Aditya Chopra told his father he would cast Amitabh Bachchan, Shah Rukh Khan, and Aishwarya Rai Bachchan in the lead roles, saying he could not think of other suitable actors; the three immediately accepted. Mohabbatein is Khan's second collaboration with Rai after Josh (2000), and the first with Bachchan. Kajol was the first choice for the role of Megha, but she declined it because of her marriage. Bachchan, playing Narayan, felt the part was his best role after Deewaar (1975), and said he only accepted the part because of "the fantastic script" by Aditya Chopra, whom he called "the little boy". To complete the casting, Chopra sought six new actors; three male and three female. Aditya's brother Uday Chopra wanted to make his acting debut in the film; Aditya Chopra and his assistants travelled across India to find the other five newcomers; he cast Shamita Shetty, Jugal Hansraj, Kim Sharma, Jimmy Sheirgill, and Preeti Jhangiani. A gymnasium was built specifically for their training before filming began. Amrish Puri, Shefali Shah, and Helen made special appearances. Aditya Chopra also wrote the film's dialogue.
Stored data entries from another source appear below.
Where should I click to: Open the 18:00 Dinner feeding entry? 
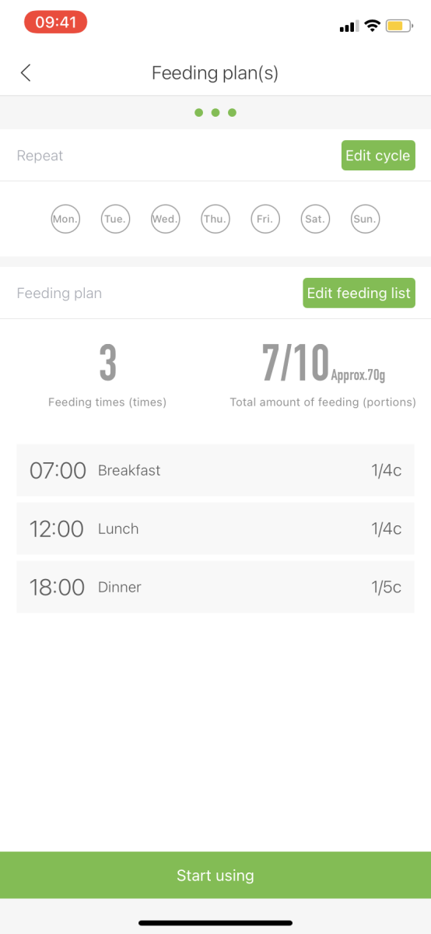coord(216,587)
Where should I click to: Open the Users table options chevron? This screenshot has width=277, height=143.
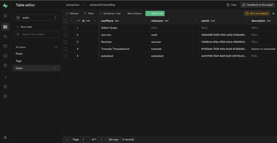55,68
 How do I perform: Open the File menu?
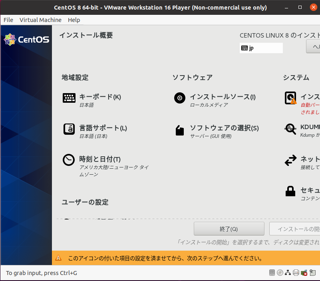coord(8,20)
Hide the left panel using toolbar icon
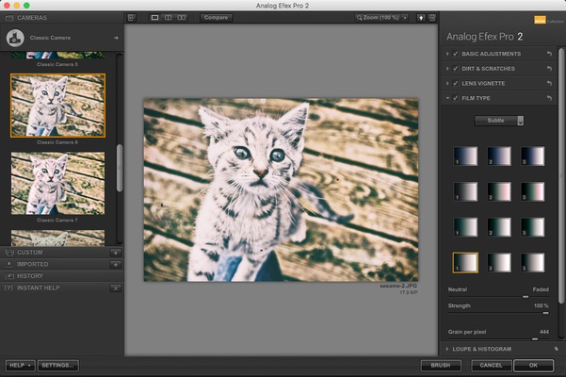 click(x=131, y=17)
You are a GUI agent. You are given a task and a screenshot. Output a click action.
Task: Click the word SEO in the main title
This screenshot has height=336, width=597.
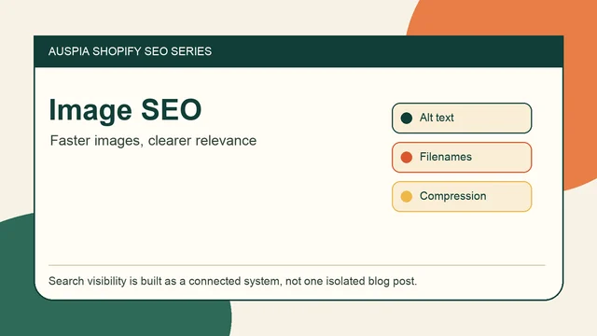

The principal photography of Mohabbatein was handled by Manmohan Singh and commenced on 25 October 1999, taking place in the United Kingdom. Karan Johar designed the costumes for Bachchan and Khan while Manish Malhotra designed them for Rai. Farah Khan was the choreographer. Sharmishta Roy, a frequent collaborator with Yash Raj Films, served as the art director. When asked by Shilpa Bharatan-Iyer of Rediff.com, Roy described the film as a "learning experience"; she used many stones for Narayan's office sets and went to Lohar Chawl to buy several additional properties. Roy said she had a good rapport with Aditya Chopra and that the film's production gave her many challenges; "Look, every day, I put up houses. The challenge is in "individualising", in "personalising" each house to suit the script and the characters in the narrative."
Roy designed 13 or 14 sets for the film. Filming ended between August and September 2000; it was edited by V. Karnik, and Anuj Mathur and Kunal Mehta were the film's sound designers.

Music 

The duo Jatin–Lalit composed Mohabbatein soundtrack and the lyrics were written by Anand Bakshi. The vocals were performed by the debutantes Ishaan, Manohar Shetty, Pritha Mazumdar, Shweta Pandit, Sonali Bhatawdekar, and Udhbhav. Lalit told Rediff.com he thought it was "a good idea to have fresh voices for the newcomers so that it also helps the album sound fresh", and said he and Jatin experienced difficulty while suiting their voices. Lata Mangeshkar, Udit Narayan, Shah Rukh Khan, and Jaspinder Narula also provided vocals. The film's soundtrack album has seven original songs and two background scores, and was released on 21 January 2000 by Yash Raj Films' subsidiary YRF Music. In early November, Yash Chopra sold its rights to HMV and earned an advance of .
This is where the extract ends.